American Indian Studies (AIS) in the College of Arts & Sciences has been elevated to departmental status. The action was approved by the Board of Regents at its March meeting.
“The creation of this department demonstrates our commitment to diversity and provides students with the unique ability to learn about American Indian cultures and customs through an interdisciplinary approach,” said Ana Mari Cauce, dean of the College of Arts and Sciences. Cauce said the move by the Board of Regents is a recognition of the accomplishments and dedication of the faculty and students in American Indian Studies.
The UW ranks among the top 25 American Indian-serving universities in terms of the number of Native undergraduate and graduate students. Students who choose to major in AIS take a selection of courses related to history, contemporary Indian issues, art, and the American Indian aesthetic and world view. The students actively participate in the American Indian community and culture by hosting powwows each year and participating in the Native Voices Film Festival.
“This is an important and momentous movement on behalf of the Board of Regents for American Indian people and studies,” said American Indian Studies Chair Tom Colonnese. “It demonstrates a web of support that doesn’t exist at just any university and sends a strong message to students about the importance of their study and degree.”
Although AIS classes have been offered at the UW since 1970, the creation of the department will help strengthen existing relationships with tribal leaders in the area and attract prospective students wishing to major in AIS, Colonnese said.
The newly created department currently has nine faculty members, several of whom celebrated recent achievements. Marvin Oliver, renowned artist, recently received the Best of Classification award from the prestigious Heard Museum for his sculpture, War Helmets from Past to Present. Deana Dartt-Newton recently joined the faculty as assistant professor and curator of Native art at the Burke Museum, and Sasha Harmon, associate professor, recently published a new edited collection, The Power of Promises: Perspectives on Pacific Northwest Indian Treaties.
The development of an American Indian Studies Center at the UW began in 1970 following student protests calling for more diversity in the University’s curriculum, faculty, staff and students. Both Indian and non-Indian faculty were involved with the center from departments including anthropology, art, English, history, sociology, and political science, as well as the Burke Museum.

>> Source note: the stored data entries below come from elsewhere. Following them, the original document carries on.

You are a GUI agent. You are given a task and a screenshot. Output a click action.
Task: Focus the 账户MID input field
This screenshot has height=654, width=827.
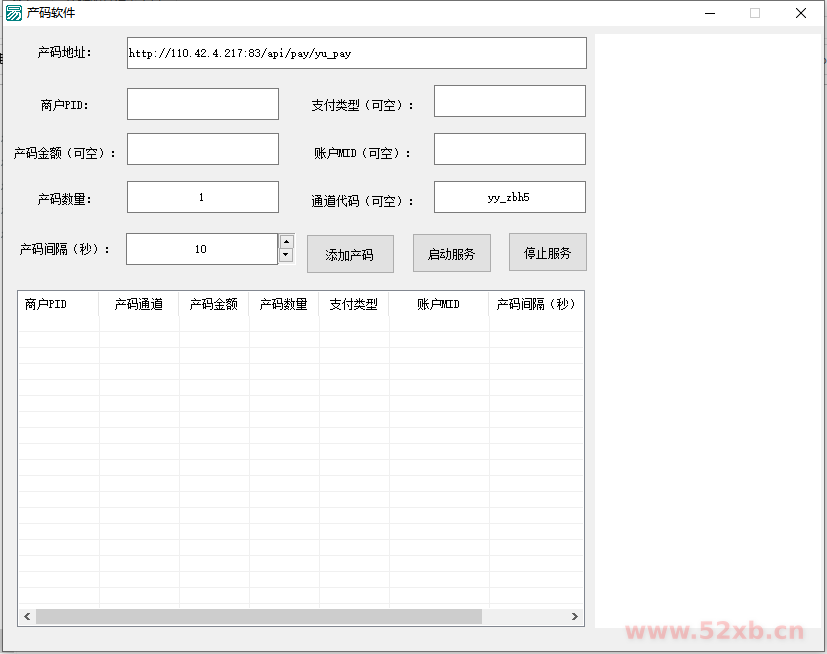(x=509, y=149)
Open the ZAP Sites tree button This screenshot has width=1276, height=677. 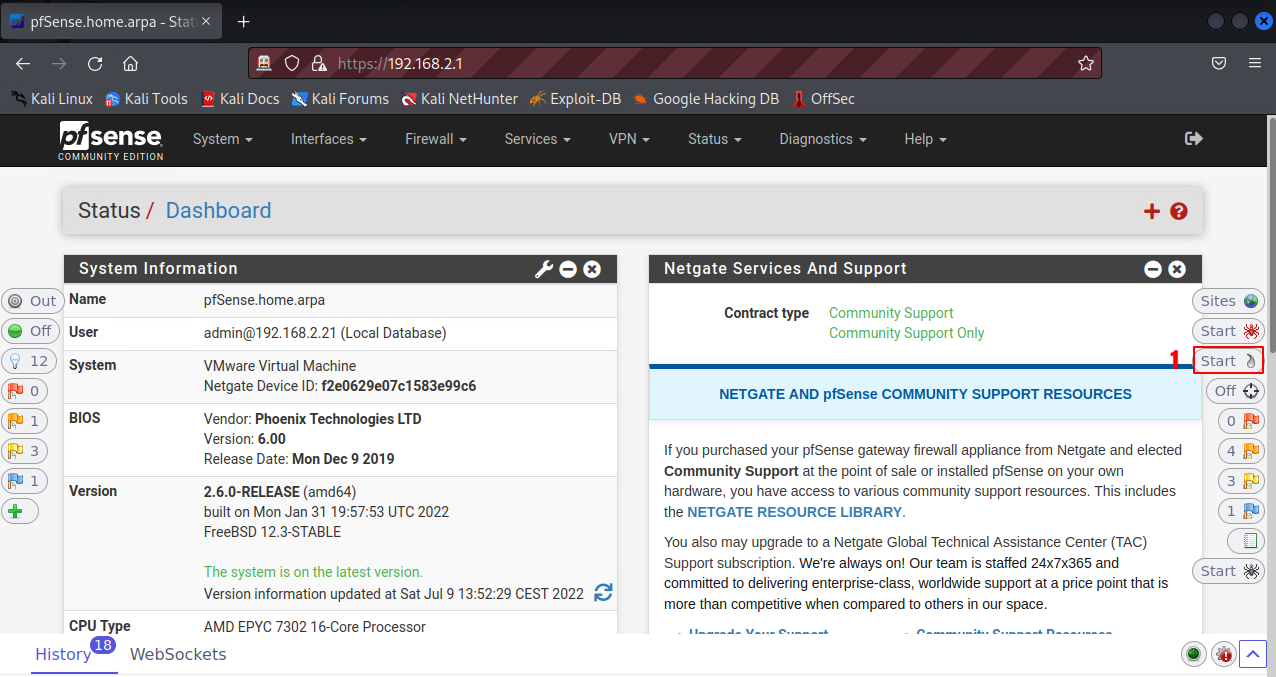pos(1228,301)
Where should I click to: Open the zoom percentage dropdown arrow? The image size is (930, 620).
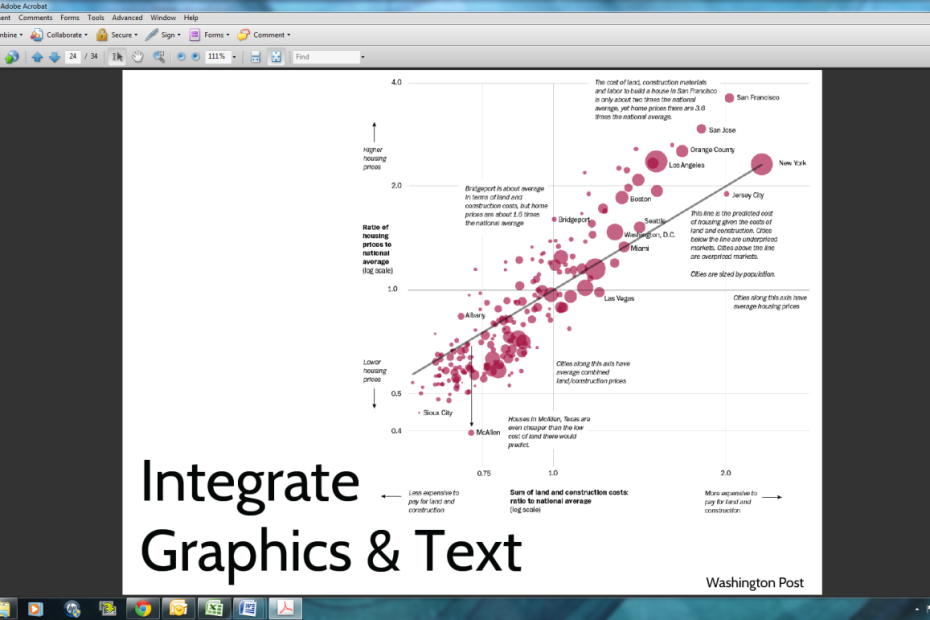click(x=234, y=57)
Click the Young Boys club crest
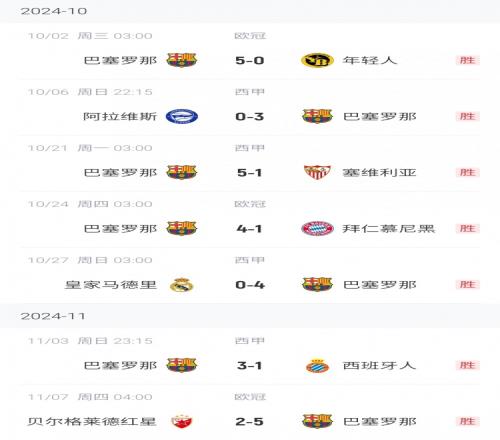Viewport: 500px width, 440px height. (x=317, y=60)
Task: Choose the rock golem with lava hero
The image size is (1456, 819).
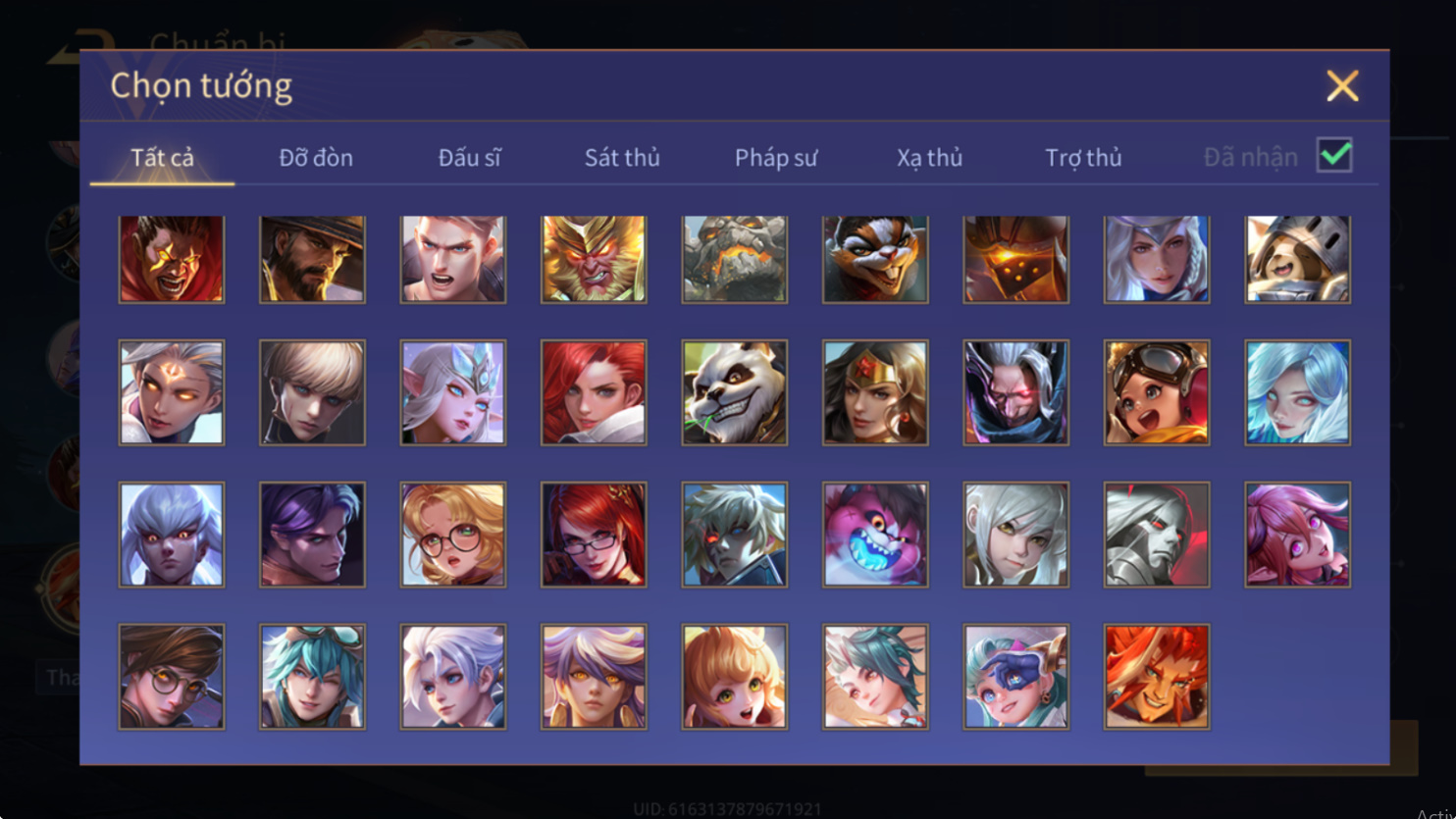Action: tap(735, 259)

The goals of the AIS Center included increasing Native American student recruitment and retention; creating courses that address every major area of Native American life and history; attracting new Native American faculty; and creating a place for Native American students on campus.
The next decade was a period of program expansion, with nearly 30 American Indian part-time and full-time faculty teaching courses in departments that supported the center, and American Indian student growth from 125 to 500 students. In 1982, the AIS Center established a formal affiliation with the Department of Anthropology, which lasted until 2003 when AIS was made an independent program.